Hasselback Garlic Cheesy Bread

Ingredients:

  • 1 cup warm water
  • 1 tablespoon honey
  • 2¼ teaspoons active dry yeast
  • 1 teaspoon salt
  • 3 cups bread flour
  • Olive oil (for greasing surfaces)
  • 1/3 pound sharp white or yellow cheddar (or any other cheese you prefer)
  • Garlic Basil Butter
    • ¼ cup butter (softened)
    • 1 teaspoon basil (freshly chopped)
    • 1 teaspoon garlic (minced)

Directions

Combine garlic butter ingredients in a bowl and mix to combine.

In a large bowl, stir water, honey and yeast together. Let yeast proof 5 minutes. Once you know yeast is active, stir in salt and the flour in ¼ cup increments. If you are using a stand mixer, be sure to not increase your speed higher than a 2 or 'stir'. Once dough starts pulling away from the sides and the bowl seems to be pretty clean, set a timer for 5 minutes and walk away. Let the machine knead the dough. After 5 minutes, dough should be smooth and tacky but when touched shouldn’t leave any dough on your fingers.

^^^^^^^^

» Exercise:
Please say whether each statement below agrees with the bread recipe, giving yes or no and quoting the words from the recipe that decide it. 1. The yeast is left to proof for 5 minutes. 2. The flour goes into the bowl all at once. 3. The garlic basil butter calls for dried basil.

» Recorded information:
^^^^^^^^

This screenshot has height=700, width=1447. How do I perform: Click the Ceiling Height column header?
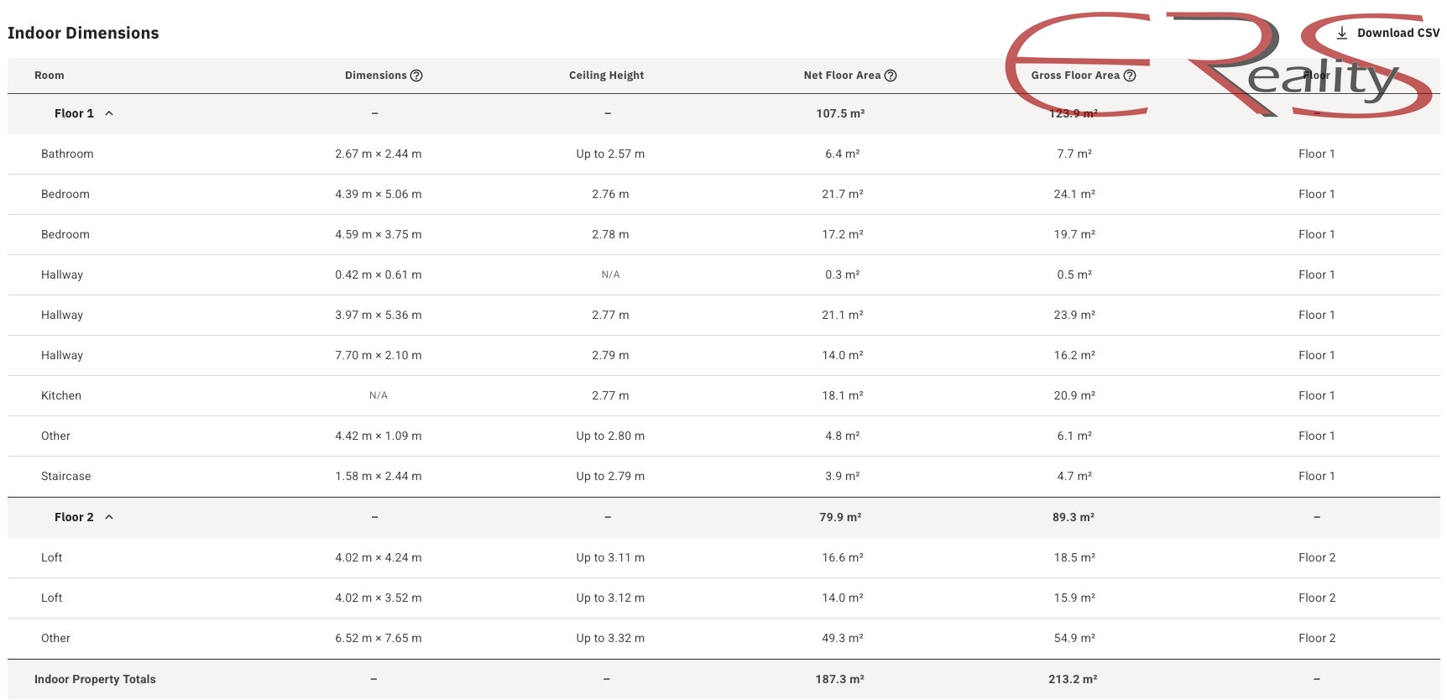coord(607,76)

^^^^^^^^

» Problem solution:
1. Yes: "Let yeast proof 5 minutes."
2. No: "stir in salt and the flour in ¼ cup increments."
3. No: "1 teaspoon basil (freshly chopped)"